» **AANGELEVERD FRAGMENT**:
☆ ☆ ☆
Wat opvalt is dat de perioden van negatief zwemadvies zeer kort zijn (1 à 2 dagen) terwijl er relatief veel dagen zijn waar de biovolumemetingen slechts licht boven de waarschuwingsdrempel liggen. De kansen op ‘vals positieve’ of ‘vals negatieve’ meldingen bij beide grenswaarden lijken klein op basis van deze set waarnemingen. Er is een aantal momenten met piekwaarden die niet werden vastgesteld met de reguliere monitoring.
Onderzoek en resultaten in de Agnietenplas
In de Agnietenplas bij Zwolle werd het WISPstation opgesteld dicht bij bemonsteringspunt Lag 12 (afbeelding 4). Volgens het zwemwaterprofiel kan in deze plas blauwalgenbloei voorkomen.
De validatie van de biovolumemetingen in de Agnietenplas laat zien dat ook hier de berekende optische biovolumes goed in overeenstemming zijn met de gemeten biovolumes in de watermonsters. De daggemiddelde biovolumemetingen met het WISPstation (groene lijn in afbeelding 5) laten zien dat er ook tussen de watermonsters geen waarschuwing hoefde te worden uitgegeven op basis van het nieuwste blauwalgenprotocol. Er is een enkele uitzondering op 22 September 2020, toen op Lag 18 een biovolume van 23,8 mm3/L en op Lag 12 een biovolume van 513,4 mm3/L werd gemeten. Het WISPstation laat dergelijke waarden op geen enkel moment van die dag zien. Ook zijn er over de gehele meetperiode op de locatie geen drijflagen vastgesteld. Dit zou dus een mogelijke vals negatieve melding kunnen zijn.
Conclusies
Optische metingen van het blauwalgenpigment fycocyanine zijn reeds enige tijd bekend en gevalideerd. Dit onderzoek legt een eerste relatie tussen deze metingen, metingen van chlorofyl-A geassocieerd met blauwalgen (met fluorescentie) en biovolume blauwalgen (microscopische tellingen).
De resultaten lijken goed bruikbaar om continu vast te stellen of er een waarschuwing of negatief zwemadvies moet worden afgegeven. Daarnaast kan direct worden vastgesteld of de waarschuwing nog steeds geldt, waardoor wateren niet voor langere tijd hoeven te worden gesloten. De meting geeft geen inzicht of de aanwezige blauwalgen toxisch zijn of niet. De optische meting kan naar de mening van de auteurs worden gebruikt om het aantal te nemen watermonsters en bemonsteringstijdstippen te optimaliseren.
☆ ☆ ☆
» **AANGELEVERD MATERIAAL**:
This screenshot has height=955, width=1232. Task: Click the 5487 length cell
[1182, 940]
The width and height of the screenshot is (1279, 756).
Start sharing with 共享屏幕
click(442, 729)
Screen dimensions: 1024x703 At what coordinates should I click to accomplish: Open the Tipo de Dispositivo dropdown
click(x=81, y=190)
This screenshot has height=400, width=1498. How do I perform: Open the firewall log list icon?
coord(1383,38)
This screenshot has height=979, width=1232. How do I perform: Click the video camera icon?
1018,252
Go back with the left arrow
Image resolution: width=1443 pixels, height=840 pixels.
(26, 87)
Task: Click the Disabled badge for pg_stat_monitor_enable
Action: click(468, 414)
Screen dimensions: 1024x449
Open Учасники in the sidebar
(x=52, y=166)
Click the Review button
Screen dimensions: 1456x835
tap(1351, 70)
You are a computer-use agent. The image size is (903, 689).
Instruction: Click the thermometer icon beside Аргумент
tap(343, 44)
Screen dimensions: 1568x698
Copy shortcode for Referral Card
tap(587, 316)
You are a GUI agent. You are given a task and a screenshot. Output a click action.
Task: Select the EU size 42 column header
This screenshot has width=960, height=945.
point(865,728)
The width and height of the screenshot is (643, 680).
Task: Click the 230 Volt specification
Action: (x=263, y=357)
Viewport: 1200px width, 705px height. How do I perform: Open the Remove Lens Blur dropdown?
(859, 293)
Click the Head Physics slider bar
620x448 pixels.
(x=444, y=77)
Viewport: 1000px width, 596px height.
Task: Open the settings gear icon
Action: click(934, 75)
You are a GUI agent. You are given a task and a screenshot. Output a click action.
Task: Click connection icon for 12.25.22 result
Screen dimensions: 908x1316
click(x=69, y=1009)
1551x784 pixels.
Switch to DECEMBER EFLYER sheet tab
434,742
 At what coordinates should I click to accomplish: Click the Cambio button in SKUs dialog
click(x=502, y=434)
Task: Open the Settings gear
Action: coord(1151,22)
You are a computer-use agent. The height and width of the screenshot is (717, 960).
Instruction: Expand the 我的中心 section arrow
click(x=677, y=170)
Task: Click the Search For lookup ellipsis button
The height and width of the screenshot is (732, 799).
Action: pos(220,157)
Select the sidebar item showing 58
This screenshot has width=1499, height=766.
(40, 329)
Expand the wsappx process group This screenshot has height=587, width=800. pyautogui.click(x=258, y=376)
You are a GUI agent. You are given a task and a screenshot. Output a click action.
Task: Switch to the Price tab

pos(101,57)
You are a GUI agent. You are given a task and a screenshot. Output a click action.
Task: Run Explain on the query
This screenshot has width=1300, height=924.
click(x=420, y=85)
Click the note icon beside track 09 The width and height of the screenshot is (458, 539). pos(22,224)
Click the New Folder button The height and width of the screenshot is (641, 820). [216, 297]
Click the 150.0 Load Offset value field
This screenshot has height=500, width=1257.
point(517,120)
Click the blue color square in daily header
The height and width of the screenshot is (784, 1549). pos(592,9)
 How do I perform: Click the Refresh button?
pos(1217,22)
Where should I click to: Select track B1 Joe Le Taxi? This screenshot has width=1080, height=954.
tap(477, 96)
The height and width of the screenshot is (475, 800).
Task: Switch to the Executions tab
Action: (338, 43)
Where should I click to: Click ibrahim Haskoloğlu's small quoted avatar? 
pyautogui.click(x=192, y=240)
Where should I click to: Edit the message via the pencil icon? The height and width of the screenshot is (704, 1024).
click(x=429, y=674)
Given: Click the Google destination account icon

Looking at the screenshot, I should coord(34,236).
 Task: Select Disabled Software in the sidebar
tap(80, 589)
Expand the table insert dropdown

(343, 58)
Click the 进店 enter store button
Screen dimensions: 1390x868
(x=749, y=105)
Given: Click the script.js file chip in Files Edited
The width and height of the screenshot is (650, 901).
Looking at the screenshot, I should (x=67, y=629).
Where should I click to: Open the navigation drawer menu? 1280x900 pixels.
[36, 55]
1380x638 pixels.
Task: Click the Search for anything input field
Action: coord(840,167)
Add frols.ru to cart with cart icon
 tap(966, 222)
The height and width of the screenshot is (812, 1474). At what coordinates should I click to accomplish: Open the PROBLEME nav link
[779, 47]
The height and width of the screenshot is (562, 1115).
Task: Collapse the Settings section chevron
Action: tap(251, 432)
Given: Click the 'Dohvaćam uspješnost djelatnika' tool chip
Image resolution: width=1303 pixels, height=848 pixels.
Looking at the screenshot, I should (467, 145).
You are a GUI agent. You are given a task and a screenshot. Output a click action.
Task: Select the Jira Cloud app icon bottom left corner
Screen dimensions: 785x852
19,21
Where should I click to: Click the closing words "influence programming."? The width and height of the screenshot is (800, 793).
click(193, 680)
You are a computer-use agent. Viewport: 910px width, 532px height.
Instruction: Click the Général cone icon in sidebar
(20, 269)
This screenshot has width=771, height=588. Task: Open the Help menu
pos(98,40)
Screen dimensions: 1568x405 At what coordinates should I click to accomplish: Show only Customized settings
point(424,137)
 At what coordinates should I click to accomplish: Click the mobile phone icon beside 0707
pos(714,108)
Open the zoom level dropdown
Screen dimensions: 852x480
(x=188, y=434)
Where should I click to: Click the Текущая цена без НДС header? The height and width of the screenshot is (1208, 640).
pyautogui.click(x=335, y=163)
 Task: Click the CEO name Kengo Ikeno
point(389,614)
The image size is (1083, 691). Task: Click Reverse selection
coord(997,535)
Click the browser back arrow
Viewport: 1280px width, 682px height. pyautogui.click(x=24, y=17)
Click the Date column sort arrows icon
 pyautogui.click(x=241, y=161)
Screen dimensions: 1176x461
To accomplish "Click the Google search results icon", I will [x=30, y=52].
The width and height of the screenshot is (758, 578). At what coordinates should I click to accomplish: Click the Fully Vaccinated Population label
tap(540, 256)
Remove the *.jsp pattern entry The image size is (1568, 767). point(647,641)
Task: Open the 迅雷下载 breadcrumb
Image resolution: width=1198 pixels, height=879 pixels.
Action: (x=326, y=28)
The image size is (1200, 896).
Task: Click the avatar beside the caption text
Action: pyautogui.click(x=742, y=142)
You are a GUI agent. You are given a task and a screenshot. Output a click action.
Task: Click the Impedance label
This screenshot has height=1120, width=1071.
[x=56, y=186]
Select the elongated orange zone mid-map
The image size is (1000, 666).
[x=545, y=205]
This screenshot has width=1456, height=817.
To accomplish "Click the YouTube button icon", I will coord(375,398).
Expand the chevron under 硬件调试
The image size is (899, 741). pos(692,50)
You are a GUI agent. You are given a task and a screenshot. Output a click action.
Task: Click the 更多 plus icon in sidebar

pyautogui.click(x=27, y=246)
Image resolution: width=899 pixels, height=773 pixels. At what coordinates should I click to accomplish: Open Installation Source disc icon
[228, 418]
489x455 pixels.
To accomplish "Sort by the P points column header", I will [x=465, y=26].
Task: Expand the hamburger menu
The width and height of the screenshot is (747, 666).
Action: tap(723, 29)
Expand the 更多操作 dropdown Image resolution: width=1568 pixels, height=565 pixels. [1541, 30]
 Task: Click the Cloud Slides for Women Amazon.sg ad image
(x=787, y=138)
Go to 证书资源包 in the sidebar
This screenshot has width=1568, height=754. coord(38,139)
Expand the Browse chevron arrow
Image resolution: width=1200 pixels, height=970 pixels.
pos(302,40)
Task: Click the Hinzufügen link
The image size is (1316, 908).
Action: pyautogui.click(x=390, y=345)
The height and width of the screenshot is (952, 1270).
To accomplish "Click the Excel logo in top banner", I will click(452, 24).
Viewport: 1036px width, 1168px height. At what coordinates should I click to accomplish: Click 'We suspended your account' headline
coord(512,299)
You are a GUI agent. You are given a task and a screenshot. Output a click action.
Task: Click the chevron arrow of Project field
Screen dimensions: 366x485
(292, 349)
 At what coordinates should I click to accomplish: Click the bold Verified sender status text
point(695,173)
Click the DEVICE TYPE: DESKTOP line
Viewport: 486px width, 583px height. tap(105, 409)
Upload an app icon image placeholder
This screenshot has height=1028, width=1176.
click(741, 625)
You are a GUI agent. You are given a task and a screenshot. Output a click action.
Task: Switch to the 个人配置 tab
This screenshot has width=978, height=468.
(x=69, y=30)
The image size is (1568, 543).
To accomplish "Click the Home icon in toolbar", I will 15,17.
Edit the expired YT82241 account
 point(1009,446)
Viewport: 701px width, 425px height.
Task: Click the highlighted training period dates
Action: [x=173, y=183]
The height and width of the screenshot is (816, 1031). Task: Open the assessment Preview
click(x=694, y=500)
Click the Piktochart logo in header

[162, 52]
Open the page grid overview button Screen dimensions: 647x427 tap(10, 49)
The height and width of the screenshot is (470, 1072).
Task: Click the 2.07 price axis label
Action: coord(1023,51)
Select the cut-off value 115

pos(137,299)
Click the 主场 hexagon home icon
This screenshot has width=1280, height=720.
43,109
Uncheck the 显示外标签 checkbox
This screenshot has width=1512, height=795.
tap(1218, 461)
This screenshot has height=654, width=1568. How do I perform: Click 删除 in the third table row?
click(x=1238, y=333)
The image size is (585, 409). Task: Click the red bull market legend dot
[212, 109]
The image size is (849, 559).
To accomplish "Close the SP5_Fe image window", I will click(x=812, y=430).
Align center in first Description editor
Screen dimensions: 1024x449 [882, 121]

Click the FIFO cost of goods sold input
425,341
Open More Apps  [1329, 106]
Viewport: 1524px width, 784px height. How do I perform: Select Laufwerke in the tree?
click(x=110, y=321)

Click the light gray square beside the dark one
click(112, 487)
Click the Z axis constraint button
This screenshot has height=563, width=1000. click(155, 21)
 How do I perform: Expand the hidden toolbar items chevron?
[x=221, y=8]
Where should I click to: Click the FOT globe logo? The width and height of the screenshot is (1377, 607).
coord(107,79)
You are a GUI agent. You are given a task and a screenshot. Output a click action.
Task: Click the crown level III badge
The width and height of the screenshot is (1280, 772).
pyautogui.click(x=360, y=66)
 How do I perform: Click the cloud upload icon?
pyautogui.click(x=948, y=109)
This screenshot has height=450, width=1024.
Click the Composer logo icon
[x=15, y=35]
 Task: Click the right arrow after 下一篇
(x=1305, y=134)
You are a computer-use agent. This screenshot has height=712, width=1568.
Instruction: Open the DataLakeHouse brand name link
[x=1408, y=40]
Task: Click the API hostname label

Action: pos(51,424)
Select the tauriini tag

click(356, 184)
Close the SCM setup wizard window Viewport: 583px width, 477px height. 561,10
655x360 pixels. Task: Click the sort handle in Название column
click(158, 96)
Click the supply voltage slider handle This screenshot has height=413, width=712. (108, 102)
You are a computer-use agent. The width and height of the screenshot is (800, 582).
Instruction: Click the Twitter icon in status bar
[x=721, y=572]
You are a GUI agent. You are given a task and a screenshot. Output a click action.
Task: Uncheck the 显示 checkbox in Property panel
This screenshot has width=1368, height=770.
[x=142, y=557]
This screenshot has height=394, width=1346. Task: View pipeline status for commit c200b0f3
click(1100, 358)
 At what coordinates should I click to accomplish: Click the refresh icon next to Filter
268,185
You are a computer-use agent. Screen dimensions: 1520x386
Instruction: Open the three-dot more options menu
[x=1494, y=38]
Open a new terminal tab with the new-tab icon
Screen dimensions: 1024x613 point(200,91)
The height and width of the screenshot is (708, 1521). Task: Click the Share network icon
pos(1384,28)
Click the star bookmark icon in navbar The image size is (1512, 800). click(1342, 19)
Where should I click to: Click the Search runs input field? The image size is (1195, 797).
☆ ☆ ☆
» **OPDRACHT A**: Geef bij elk van de volgende beweringen aan of zij overeenstemt met het fragment over blauwalgen: (i) het WISPstation in de Agnietenplas werd dicht bij bemonsteringspunt Lag 12 opgesteld; (ii) tijdens de meetperiode werden op de locatie in de Agnietenplas drijflagen vastgesteld; (iii) de optische meting toont aan of de aanwezige blauwalgen toxisch zijn. Antwoord per bewering met ja of nee en citeer letterlijk de woorden uit het fragment die de doorslag geven.
» **OPDRACHT B**: Schrijf het deel van het fragment over blauwalgen van "De resultaten lijken" tot en met "bemonsteringstijdstippen te optimaliseren." woordelijk uit.
» **OPDRACHT C**: Zet het fragment over blauwalgen voort vanaf de laatste zin ervan.
De items spelen hierbij geen rol.

» **RESULTAAT A**:
(i) Ja: "In de Agnietenplas bij Zwolle werd het WISPstation opgesteld dicht bij bemonsteringspunt Lag 12"
(ii) Nee: "Ook zijn er over de gehele meetperiode op de locatie geen drijflagen vastgesteld."
(iii) Nee: "De meting geeft geen inzicht of de aanwezige blauwalgen toxisch zijn of niet."

» **RESULTAAT B**:
De resultaten lijken goed bruikbaar om continu vast te stellen of er een waarschuwing of negatief zwemadvies moet worden afgegeven. Daarnaast kan direct worden vastgesteld of de waarschuwing nog steeds geldt, waardoor wateren niet voor langere tijd hoeven te worden gesloten. De meting geeft geen inzicht of de aanwezige blauwalgen toxisch zijn of niet. De optische meting kan naar de mening van de auteurs worden gebruikt om het aantal te nemen watermonsters en bemonsteringstijdstippen te optimaliseren.

» **RESULTAAT C**:
In het Blauwalgenprotocol 2020 wordt aanbevolen dat in het blauwalgenseizoen dagelijkse visuele inspectie plaatsvindt, mogelijk uitgevoerd met een webcam, digitale foto’s of remote sensing. Metingen met het WISPstation sluiten hier goed bij aan en leveren daarnaast ook kwantitatieve informatie over het biovolume van blauwalgen. Om die reden zou het aan te bevelen zijn om verder onderzoek te doen naar acceptatie en toepassing van de optische meting binnen het blauwalgenprotocol. Dit wordt ook geadviseerd in de STOWA-publicatie Beslisschema voor het inlaten van water met blauwalgen [6].
REFERENTIES
1. Schets, F.M. et al. (2020). Blauwalgenprotocol 2020. RIVM-briefrapport 2020-0107, Bilthoven, RIVM.
2. Europese Economische Gemeenschap (1976). Council Directive of 8 December 1975 concerning the Quality of Bathing Water (76/160/EEC):
http://eur-lex.europa.eu/LexUriServ/LexUriServ.do?uri=CELEX:31976L0160:EN:HTML
3. NEN 6520:2006/C1:2011 nl. Water – Spectrofotometrische bepaling van het gehalte aan chlorofyl-A.
4. Simis, S.G.H., Peters, S.W.M., Gons, H.J. (2007). ‘Remote sensing of the cyanobacterial pigment phycocyanin in turbid inland water’. Limnology and Oceanography 50 (1), 237-245
5. Riddick, C. et al.. (2019). D5.3: Final Validation Report, EOMORES Project Deliverable, DOI: 10.5281/zenodo.4057057
6. Bresciani, M. et al.. (2020): ‘The Use of Multisource Optical Sensors to Study Phytoplankton Spatio-Temporal Variation in a Shallow Turbid Lake’. Water, 12, 284. https://doi.org/10.3390/w12010284
7. Kardinaal, E. en Jagt, H. van der (2020). Beslisschema voor het inlaten van water met blauwalgen. Stowa rapport 2020-35, ISBN 978.90.5773.909.5, Stowa, Amersfoort.